Surely, we cannot expect everything going according to plan because it never does anyway. But giving up planning for the most part of the last two years was a surrender to reality for me. And a big test of (not only my) patience. Being so used to planning ahead and looking for solutions I felt stuck.
Don’t hope that events will turn out the way you want, welcome events in whichever way they happen: this is the path to peace. (Epictetus)
Then I decided to take it as an exercise in letting go. Allowing myself more room than ever before. “Leaning into discomfort” (Brené Brown) is essential in a challenging situation, but we often don’t dare to go down that road. To try it out lets us grow, however scary it feels. And it’s totally ok to be scared when doing hard things.
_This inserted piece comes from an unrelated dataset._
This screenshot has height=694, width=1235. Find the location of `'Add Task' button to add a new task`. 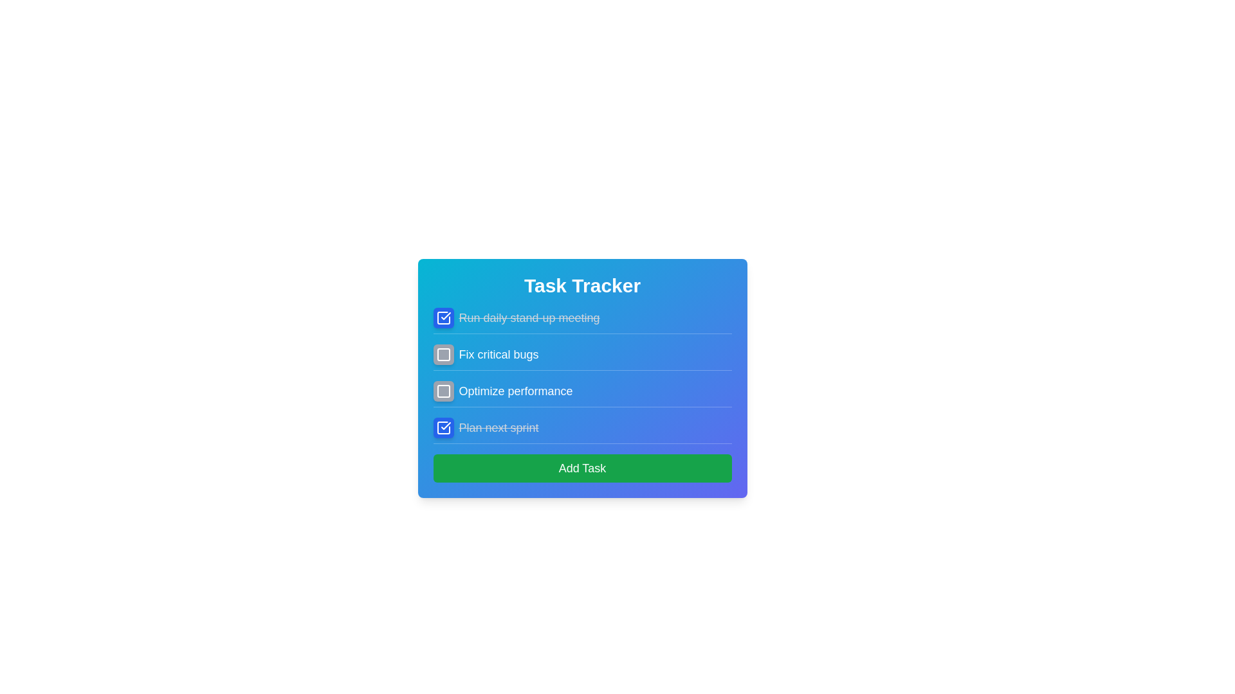

'Add Task' button to add a new task is located at coordinates (581, 469).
I was not alone in this. The many conversations with friends and colleagues who were struggling themselves while moving along, the mutual encouragement, all these little signs of support and understanding did and still do help.
To move forward trusting my voice within. Hesitating, stumbling, sometimes falling – and then getting back up.
Sometimes letting things go is an act of far greater power than defending or hanging on. (Eckhart Tolle)
Now things do start to look better, even with a bumpy road ahead. Finally, there is light at the end of the tunnel. And once again we see that life takes unexpected turns, and not necessarily always bad ones.
My best piece of news I found last week: two Texas scientists developed a cheaper, easier to make and to distribute anti-covid vaccine which they do not intend to patent, so anyone could reproduce it. Thus enabling low-income countries to make it available faster to far larger parts of their population.
It means we are coming closer now to global vaccine equity because two people did the right thing without hesitation, hoping others will follow their example.
If we ever needed proof that not all is lost, here you go.
The past two years have put a spotlight on many things. Not only on what does not work well and where our priorities should lie, but also on what we are capable of.
What we can control – and what we need to live with.
Where we should take action – and where we need to let go.